• [Written tasks]
1 – In the home theater thread, what did Sonnie apply to the wall before the Misty Evening Gray?
2 – Please carry on the home theater thread from its final line.

• [Extract provided]

========================

# Toe's HT setup (work in progress)



## toecheese (May 3, 2006)

http://farzanegan.org/ht

Update- as of last night- I now have the two tempests wired to the EP2500 (not through the 1124).

Next steps: getting a RS meter and getting this tuned.

The bass from my IB is amazingly clear- but not.. loud. I'm going to be really curious how it specs.


----------



## toecheese (May 3, 2006)

Some specs- the room is over a garage (I have two garages) and I had turned the back 1/3 of the room into a climbing (bouldering) wall. I even make my own holds- ask if you're interested.

The size is about 18x23.


----------



## toecheese (May 3, 2006)

I have a picture of the room I did in Sketchup (free from Google). From the original vaulted ceiling I added a 9' ceiling (much to the dismay of my climbing friends who wanted a taller wall). I also built a wall which is for the screen.

What's the consensus on screens- should I buy a screen, build a fabric screen or use the wall with a special paint?


----------



## Sonnie (Apr 11, 2006)

That's a good size room toecheese. Looks like you got the whole family involved too... :T

Screens... I used my wall with 2-3 coats of Kilz 2 and then 2-3 coats of Misty Evening Gray with lots of sanding in between. Looks good to me, but I suspect a nice fabric screen would probably improve my picture some. I'm just happy enough with what I've got. If you are being money conscience then the DIY is much cheaper. Money no object - buy one.


----------



## toecheese (May 3, 2006)

Oh, saving money is a big motivator. 

After getting ridiculous quotes on HVAC work, I did it all myself.

I also did all the electrical stuff. 

That paint you mention- is that a special HT paint, or just a Home Depot thing?


----------



## Sonnie (Apr 11, 2006)

========================

• [Material shown]

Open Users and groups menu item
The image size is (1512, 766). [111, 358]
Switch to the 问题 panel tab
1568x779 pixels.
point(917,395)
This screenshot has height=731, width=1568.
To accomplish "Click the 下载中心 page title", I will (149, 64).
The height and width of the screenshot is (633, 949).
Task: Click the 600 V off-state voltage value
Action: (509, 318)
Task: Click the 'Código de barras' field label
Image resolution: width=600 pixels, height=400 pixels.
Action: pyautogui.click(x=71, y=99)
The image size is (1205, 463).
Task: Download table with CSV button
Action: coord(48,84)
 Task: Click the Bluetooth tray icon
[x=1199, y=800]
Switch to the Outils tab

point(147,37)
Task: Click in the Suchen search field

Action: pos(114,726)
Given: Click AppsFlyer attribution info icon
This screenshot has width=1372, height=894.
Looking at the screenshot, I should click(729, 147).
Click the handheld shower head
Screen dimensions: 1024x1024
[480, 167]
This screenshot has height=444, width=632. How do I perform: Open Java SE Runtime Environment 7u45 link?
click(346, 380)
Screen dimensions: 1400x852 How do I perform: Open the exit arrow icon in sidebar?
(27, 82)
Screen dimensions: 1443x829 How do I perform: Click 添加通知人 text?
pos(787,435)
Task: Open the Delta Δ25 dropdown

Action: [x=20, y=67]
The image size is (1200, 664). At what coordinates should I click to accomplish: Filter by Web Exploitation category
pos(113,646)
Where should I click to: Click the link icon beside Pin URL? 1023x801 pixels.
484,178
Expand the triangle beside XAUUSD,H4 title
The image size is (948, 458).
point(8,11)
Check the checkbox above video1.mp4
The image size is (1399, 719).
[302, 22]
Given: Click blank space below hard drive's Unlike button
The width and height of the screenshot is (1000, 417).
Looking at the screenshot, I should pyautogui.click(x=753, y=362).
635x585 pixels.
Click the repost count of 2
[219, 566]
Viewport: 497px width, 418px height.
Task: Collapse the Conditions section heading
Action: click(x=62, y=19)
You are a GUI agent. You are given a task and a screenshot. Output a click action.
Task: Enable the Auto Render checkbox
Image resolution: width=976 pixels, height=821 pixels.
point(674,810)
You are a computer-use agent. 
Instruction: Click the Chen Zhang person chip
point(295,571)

========================

• [Task answers]
1 – Two to three coats of Kilz 2.

2 –
Glidden Flat Latex Base and I'm pretty sure you can get it at Home Depot. I had mine color matched because there was not Glidden dealer near me at the time. Lowes may have it.

I have several screen shots on my site... Z2 and Z4 shots... I think they all look good.


----------



## toecheese (May 3, 2006)

My projector is now mounted- but as I put on the blog- I want it motorized! (and DIY). I'm thinking some kind of garage door opener...


----------



## Josuah (Apr 26, 2006)

Garage door opener for dollhouses?


----------



## toecheese (May 3, 2006)

I got some samples of the screen colors (Misty Evening) and some others and held them up as I watched a movie last night (Dragonfly not too bad, actually) and was... underwhelmed. 

To be fair, this was a color swatch and not the actual paint, so I might have to paint some actual surfaces to try it.


----------



## toecheese (May 3, 2006)

Josuah said:


> Garage door opener for dollhouses?


Heh, do they have such a thing?

I was thinking garage door opener, because they often have remotes and are used to move in two directions with limited motion... dunno. I'm stewing on it.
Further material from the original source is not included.